The Park Service needs to do more to connect

The agency has worked so hard to attract white, outdoorsy men that it has trouble going further.

 

August Franzen is a contributor to Writers on the Range, the opinion service of High Country News. He is an intern with the National Park Service in Seattle.


People look confused when I tell them I’m interning for the National Park Service in downtown Seattle. “But you’re in the middle of the city,” they say. Yes, but while my work is on a noisy street instead of in quiet woods, I’m still in a park, the Klondike Gold Rush National Historical Park, on a crowded block in the city’s oldest neighborhood. As part of the agency’s In My Backyard program, I’m supposed to do community outreach, and my job brought me to a street fair called Dragon Fest in Seattle’s Chinatown-International District.

How do you create an instant national park? You can’t, but a “mobile park” team did its best, turning part of a Seattle sidewalk into a green area complete with ferns, plastic animals, stickers, a photo wall and an owl puppet that made children laugh when I flapped its wings and whistled, “Whooo, whooo.” While the kids played, adults pored over our interactive map of all 417 park units, and I heard many fond memories of road trips to parks and helped plan some future ones as well.

But for every person who told stories of hiking through Zion or Yellowstone or Glacier, there was someone who ignored me or lost interest when I told them my owl puppet wasn’t for sale.
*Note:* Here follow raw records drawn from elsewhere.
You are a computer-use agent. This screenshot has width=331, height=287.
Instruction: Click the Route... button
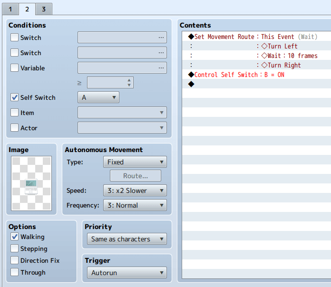coord(136,176)
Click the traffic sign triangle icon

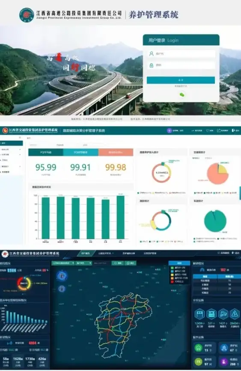click(x=235, y=314)
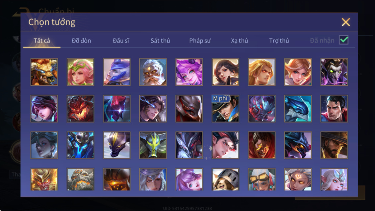Select the red demon face hero
The width and height of the screenshot is (375, 211).
point(80,109)
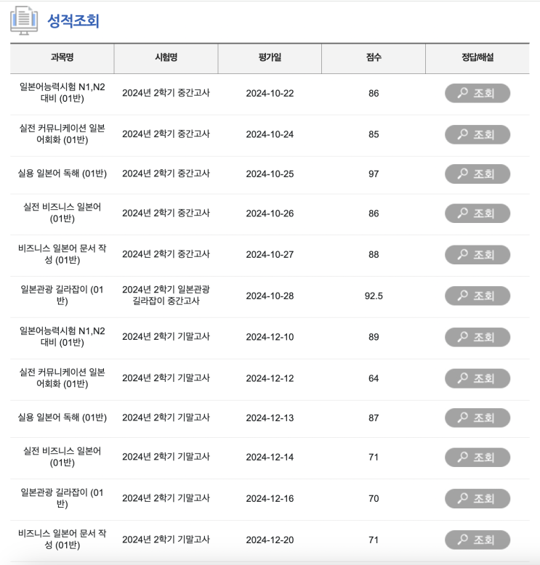Open 조회 for 2024-12-10 final exam
The width and height of the screenshot is (540, 565).
(477, 337)
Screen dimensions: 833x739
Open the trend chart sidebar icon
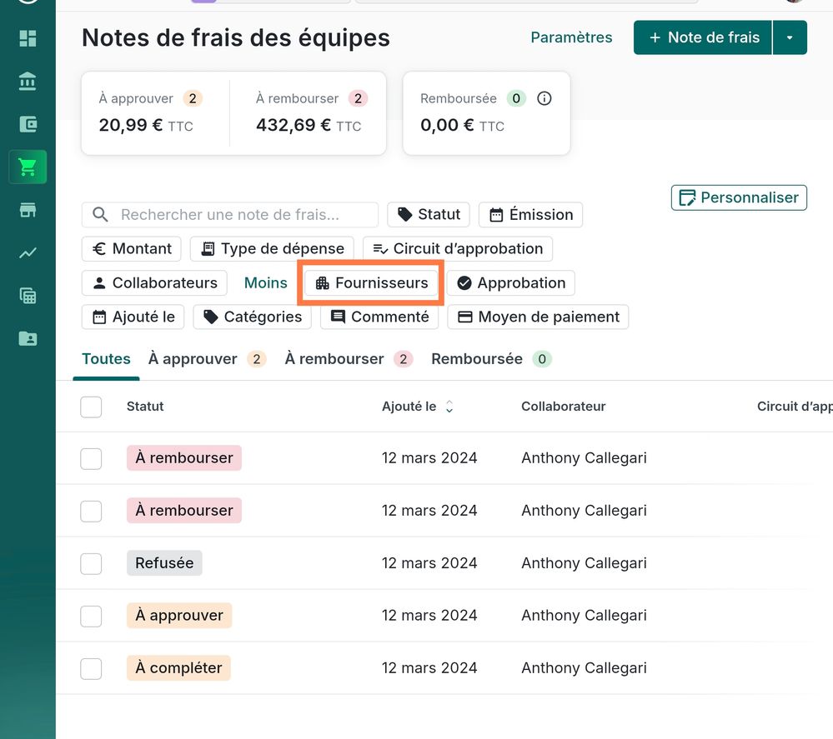pos(28,253)
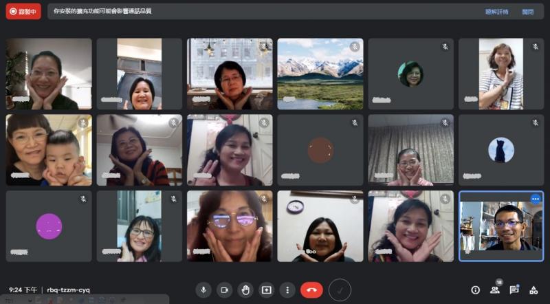Click the circular checkmark button
This screenshot has height=304, width=550.
[340, 290]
It was easy for me to talk to people who were familiar with national parks, but it was difficult to make the others even care. 

How could I explain what national parks were and why they mattered? Every description seemed inadequate in some way. “They are giant open spaces that everyone can camp and hike in.” True, but it doesn’t capture the importance of the many parks that preserve history and culture. “Parks are special natural and cultural places that are preserved for everyone to visit.” Also true, but uselessly vague.

A boy gets sworn in to the Junior Rangers at the Klondike Gold Rush National Historic Park in Alaska.

Why was I having trouble explaining what a national park was when I’ve spent my whole life in them? Maybe it was for exactly that reason. My parents took me to the backcountry when I was 18 months old — thanks, Mom, for packing out those dirty diapers — so there’s never been a time when I wasn’t familiar with our public lands. Because I saw Old Faithful when I was 7, it was hard talking to 7-year-olds who hadn’t. I’ve been hiking in the mountains so often that I had a hard time explaining why Mount Rainier National Park exists. 

Over the past few months, I’ve realized these barriers exist throughout the National Park Service. The agency has gotten so used to its own existence that it has a hard time connecting with new audiences. The parks have worked so hard to appeal to people who look like me — white, male and comfortable in hiking boots — that they have trouble going any further. People who know the parks will visit them, and people who don’t, won’t.

These are the challenges that my internship was created to address, and the challenges that motivated me to join. Just as the National Park Service needs to get outside of its walls and fences, I needed to work outside of my own experiences.

So there I was, standing there at Dragon Fest talking to visitors, still trying to figure out how to reach people. I asked myself: Why do I love the national parks so much? My own answer is wrapped in so many memories. It’s stitched into the scarf I wore skiing in Yellowstone National Park and laced up in the boots I wore on the trails of Bandelier National Monument. But ultimately, I go to national parks because I can see things there that are beautiful and rare — things that I can’t see anywhere else. I let this guide me.

The next kid who came to our table looked at me in confusion when I asked him if he had been to a national park before. He shook his head no, the words unfamiliar to him. He clearly had come just to play with the plastic eagle. When I told him “You can see real eagles fly in national parks,” his eyes lit up, and he grinned. “And the best part,” I said, “is that everyone is welcome there, especially kids like you.”

I hope he’ll remember that invitation, and fall in love with national parks the way I did.